The flow of bluefin into Japan, more than for any other nation, must have negative consequences. For a nation purportedly sensitive to the agonies of public shame, the Japanese heap it upon themselves with their marred history of "scientific" whale hunts and their cold disregard for their primary role in the destruction of bluefin. If the Japanese government will not acknowledge its role in driving the annihilation of these fish, then it must feel the consequences, which should include a boycott of Japanese cars, electronics, and other products. Tourists considering Japan as a destination might do better to spend their time and money in a country like New Zealand, which has a far better track record of stewardship of the oceans.

And it is time to stop eating northern bluefin tuna, anywhere, in any country. Demand of your fish monger or restaurateur to know what kind of tuna they serve, where they get it, and how it's caught, and don't simply order something else if they serve bluefin tuna. Consider leaving the restaurant, telling them why you're doing it, and finding a dining establishment with more awareness and more of a conscience.

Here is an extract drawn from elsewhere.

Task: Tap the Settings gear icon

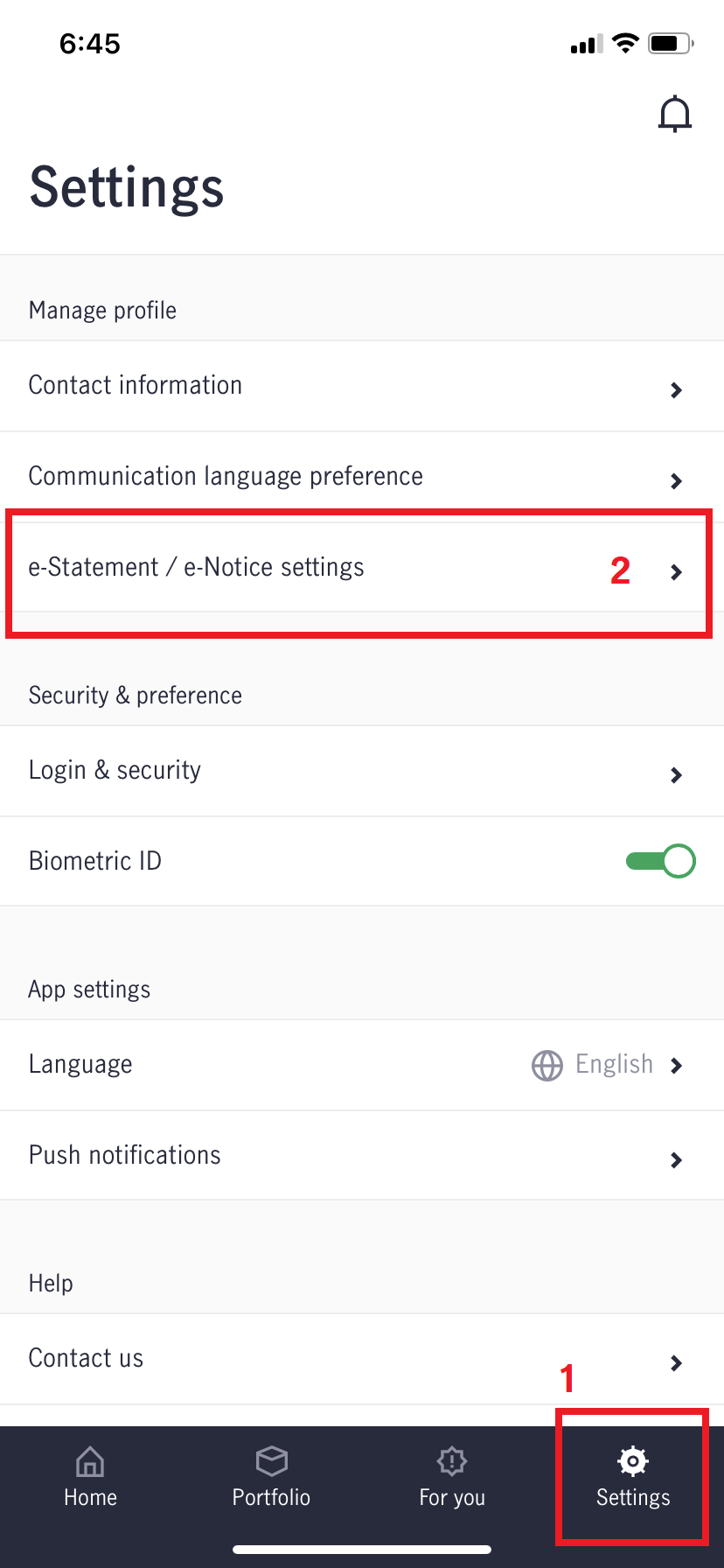Action: [x=633, y=1460]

It must be appreciated that measures like this, if successful, will have economic impacts on men and women who may not deserve to bear those direct costs. To these people, I would ask them to consider the following paradox and to think about actually joining the cause: the paradox is that if there are no bluefin tuna left, they will bear the costs anyway. Every population of bluefin tuna in the Atlantic has either disappeared or decreased in spawning stock biomass by 80% or more. The stock of Brazil was gone by the late 1960s. The North Sea stock was gone by the 1970s. The western stock off the US and Canada collapsed in the 1980s and has never recovered. The only one left is the Mediterranean stock, and it has declined by 85% or worse. If we don't feel the pinch now, we will feel the pinch later and it will be permanent. If these measures at abstinence, boycott, and public shame are successful, and there are more bluefin in the future, then the future of the fish and the employment we derive from them is more secure. Had the CITES nations approved the Appendix I listing, it would have allowed the continued harvest and sale of bluefin tuna within nations and only banned the international trade in bluefin. That opportunity has been lost.

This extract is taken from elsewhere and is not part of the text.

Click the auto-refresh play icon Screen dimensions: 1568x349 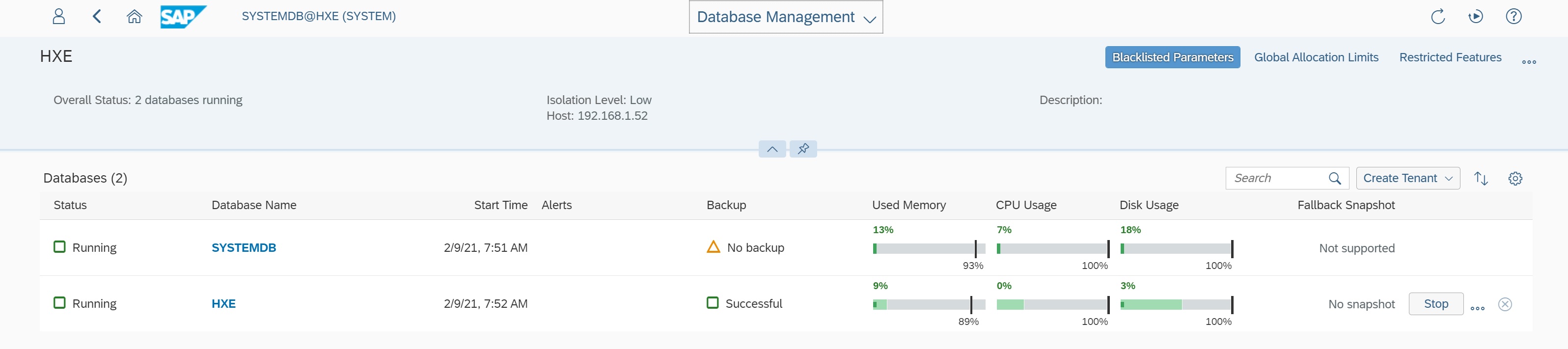click(1475, 16)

It is time for the public at large to become accurately informed about what is happening to the ocean and to this planet as a result of how we live. The Internet is as much a rumor mill and a source of misinformation as it is of real facts. One of the bits of misinformation circulating is that the 2008 ICCAT stock assessment of all northern bluefin in the Atlantic put the estimated population at roughly five million fish. With a population of that size, one might rightly ask, how is there any danger of the fish becoming commercially, much less actually, extinct?

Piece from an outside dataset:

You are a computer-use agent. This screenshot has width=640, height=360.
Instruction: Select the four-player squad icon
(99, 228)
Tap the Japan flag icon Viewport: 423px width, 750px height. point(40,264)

The devil is in the details. The 2008 ICCAT stock assessment estimates population across all age groups of the stock. The purported population of five million bluefin would naturally include a majority of immature fish, ranging in size from a thumbnail to near maturity, that will never live to reproduce, when all forms of mortality are considered. It is the breeding stock figures that matter when gauging the bluefin's viability, not the total population figures, because it is only those that live to breed that offer hope for the species. It is those breeders that have declined so precipitously.

The time is long overdue for large scale action on this issue. The time is also long overdue for us, as interconnected global societies, to wrestle with and decide, in binding law, the question of the limits we must abide by in the extraction of resources from the natural world. It is insane to continue with business as usual. We must understand--as has been demonstrated so many times--how short-term gain at the expense of long-term stability and sustainability is not only foolhardy, it is dangerous and destructive to our collective interests--for ourselves, our children, as nations, and for the future.

In the meantime, it is time those who benefit from the continued trade in northern bluefin tuna to pay a price that outweighs their financial gain.